Alpha-ketoglutarate supplementation differently modifies hematological parameters and oxidative stress in mice fed a standard diet and high-fat high-fructose diet.

Abstract

Long-term consumption of high-calorie diets can lead to metabolic disorders. In this study, we evaluated the effects of an eight-week standard (control), high-fat high-fructose (HFFD), alpha-ketoglutarate (AKG)-supplemented (1% in drinking water), and combined diet (HFFD + AKG) on hematological and oxidative stress parameters across tissues of male C57BL/6J mice. Both HFFD and AKG decreased erythrocyte count and altered leukocyte profile, increasing neutrophils and monocytes while decreasing lymphocytes. HFFD increased visceral fat mass and intensified oxidative stress in adipose tissue, as indicated by elevated lipid peroxide (LOOH) levels.
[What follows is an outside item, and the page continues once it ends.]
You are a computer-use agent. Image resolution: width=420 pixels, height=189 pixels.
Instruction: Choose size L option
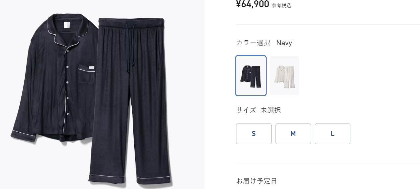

LOOH levels in adipose tissue of AKG- and HFFD + AKG-fed mice matched control. HFFD or AKG lowered glutathione peroxidase and NAD(P)H-quinone oxidoreductase 1 (NQO1) activities in adipose tissue relative to control, unlike HFFD + AKG-fed counterparts. The heart showed an adaptive response to HFFD, with increased glutathione-S-transferase (GST), glucose-6-phosphate dehydrogenase, and NQO1 activities, and lower levels of oxidized glutathione (GSSG). AKG increased reduced glutathione (GSH) levels and elevated GPx and GST activities in the heart, whereas HFFD + AKG-fed mice had lower LOOH levels than HFFD-fed counterparts. Similarly, HFFD and AKG decreased GSSG and increased GSH in skeletal muscle. Both AKG- and HFFD + AKG-fed mice had lower carbonyl protein levels in muscle compared to control and HFFD-fed mice. Like adipose, muscle of HFFD- and AKG-fed mice had lower NQO1 activity compared to control, unlike HFFD + AKG group. These findings suggest AKG may mitigate HFFD-induced oxidative stress and modulate hematological parameters, with tissue- and diet-dependent effects, suggesting its role as an antioxidant under metabolic stress and a regulator of baseline redox homeostasis.